#### [YOUR INSTRUCTIONS]
The answer should hold only the lines from the one that contains "Image resolution: width=918" through the last line of the material, repeated exactly, without pictures.

#### [MATERIAL FOR THIS TASK]
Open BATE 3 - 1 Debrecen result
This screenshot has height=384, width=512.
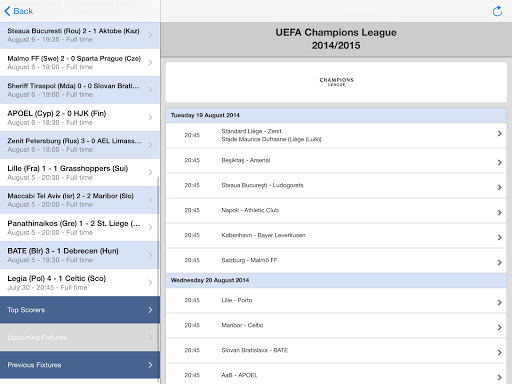(x=80, y=255)
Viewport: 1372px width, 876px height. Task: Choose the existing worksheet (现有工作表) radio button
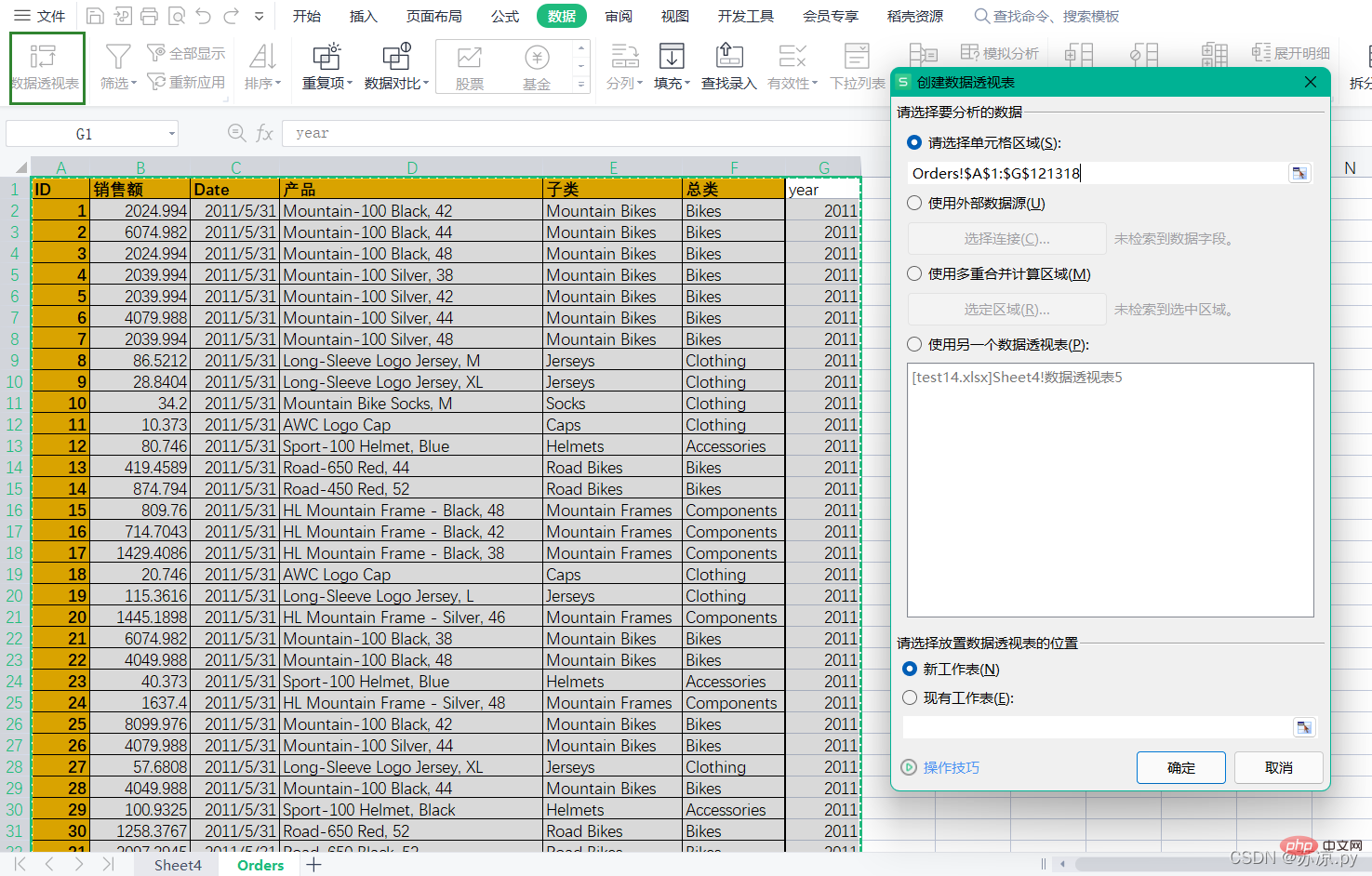[910, 697]
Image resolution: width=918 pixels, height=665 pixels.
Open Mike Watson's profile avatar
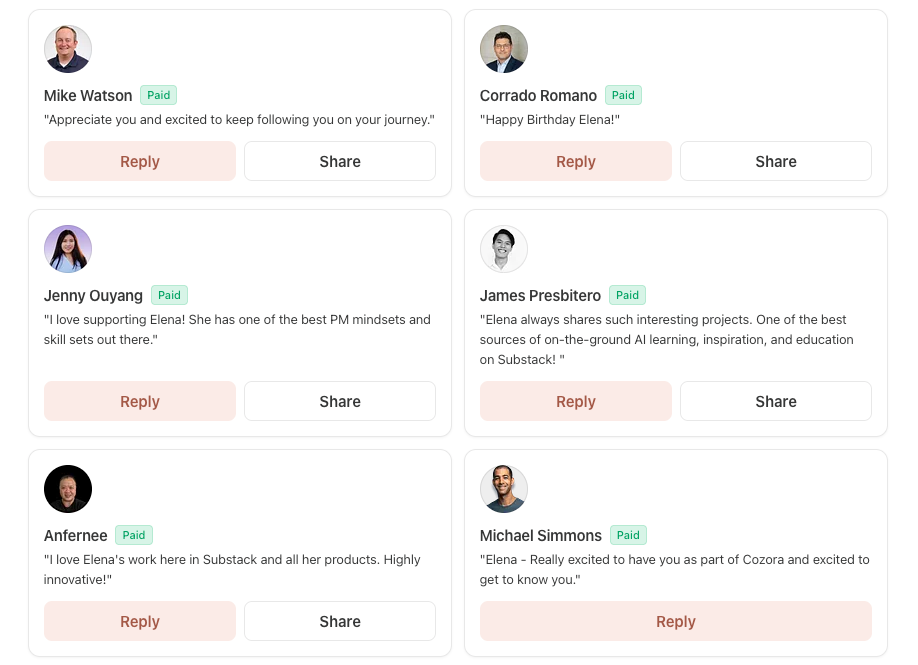coord(68,49)
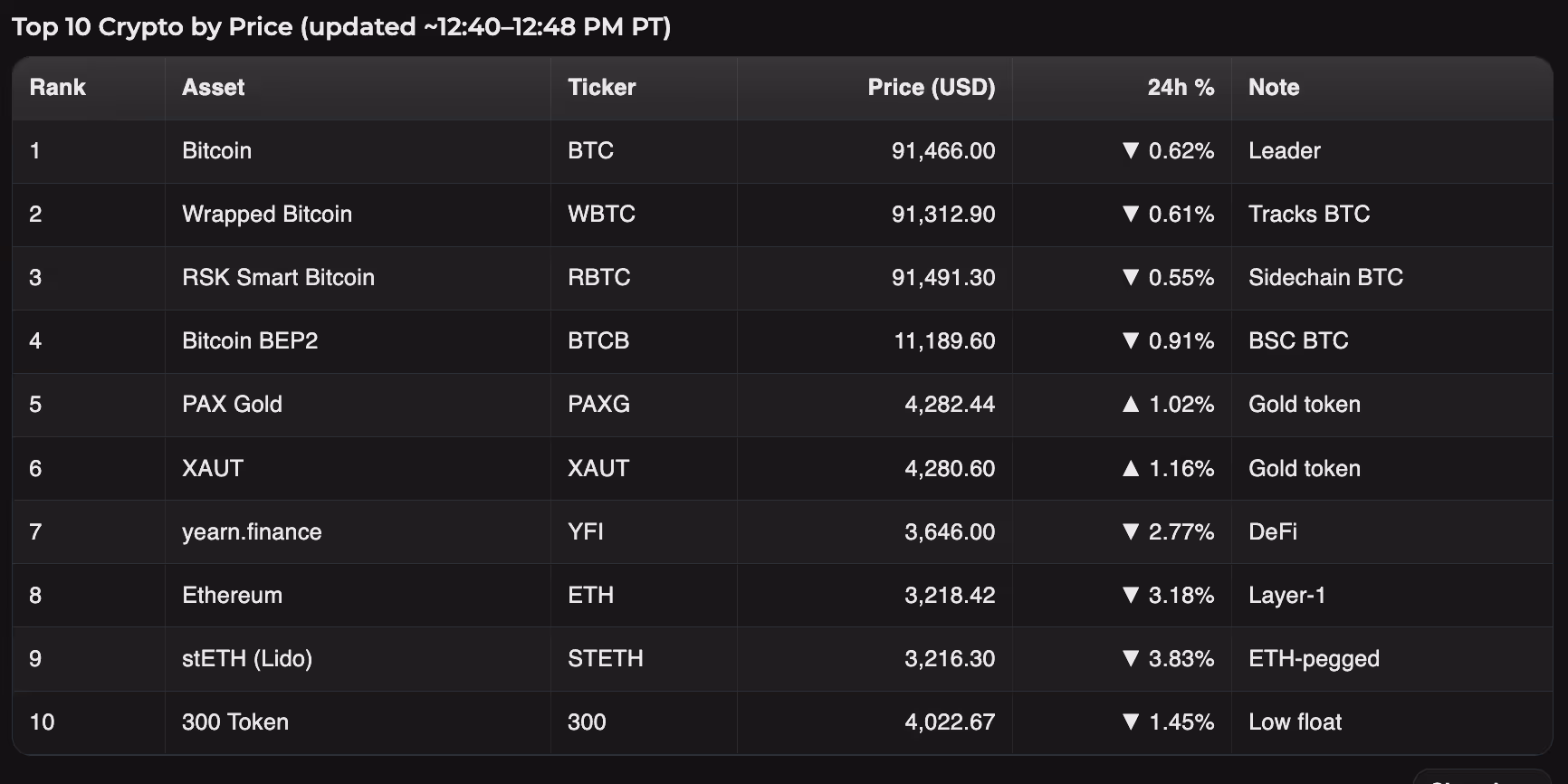Click the down arrow in Bitcoin's 24h cell
1568x784 pixels.
pos(1130,150)
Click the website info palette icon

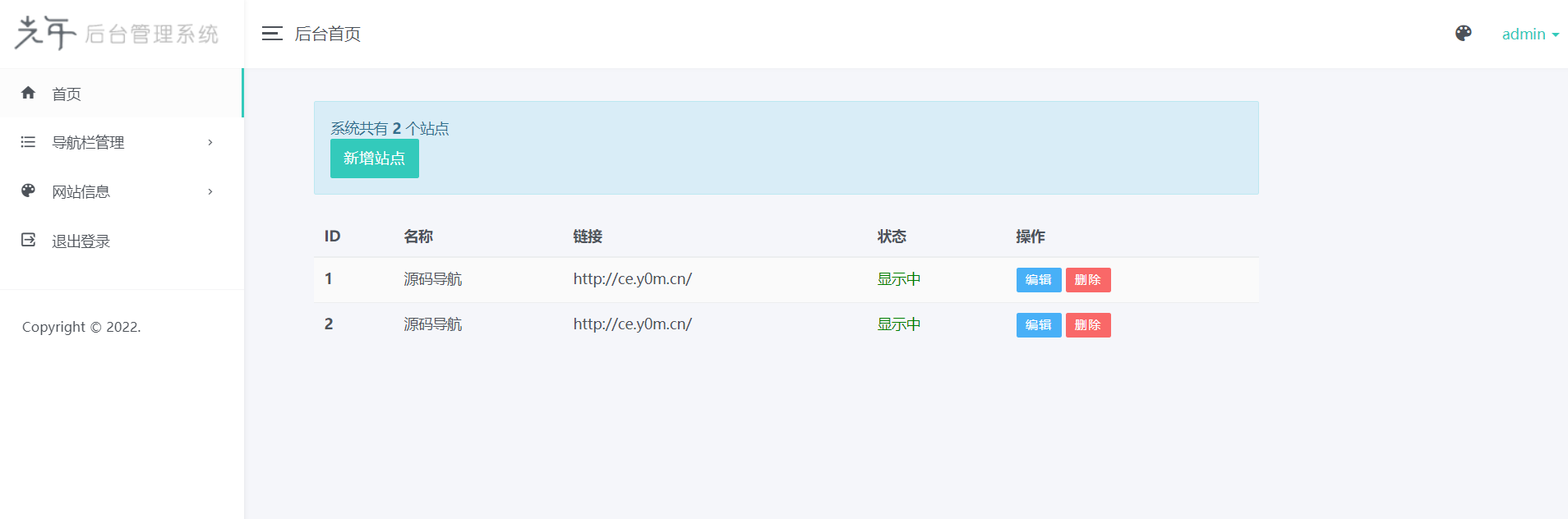coord(28,191)
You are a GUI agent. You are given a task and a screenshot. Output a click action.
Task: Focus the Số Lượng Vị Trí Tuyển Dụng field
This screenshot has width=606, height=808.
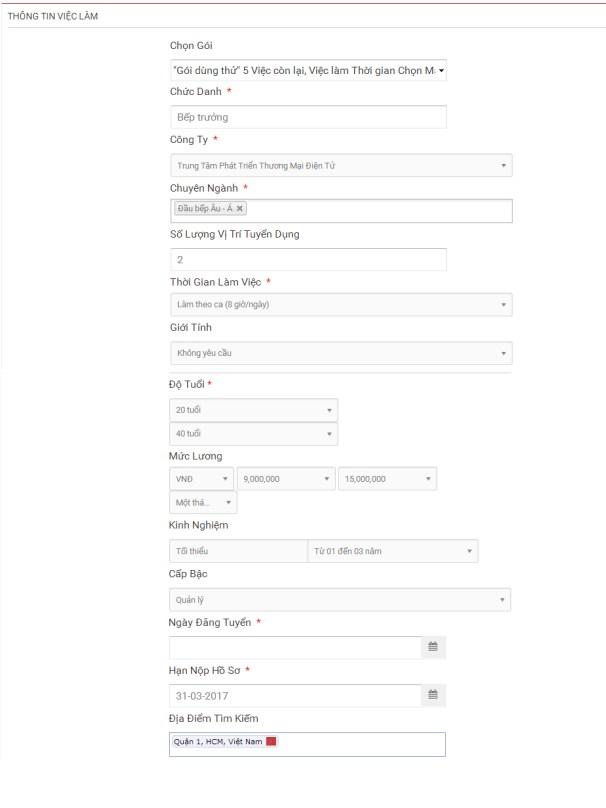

#### [ANSWER TO THE EXERCISE]
Image resolution: width=918 pixels, height=665 pixels.
Open Mike Watson's profile avatar
coord(68,49)
Click the down arrow in Bitcoin's 24h cell
1568x784 pixels.
pos(1130,150)
Click the website info palette icon

coord(28,191)
You are a GUI agent. You are given a task and a screenshot. Output a click action.
Task: Focus the Số Lượng Vị Trí Tuyển Dụng field
This screenshot has width=606, height=808.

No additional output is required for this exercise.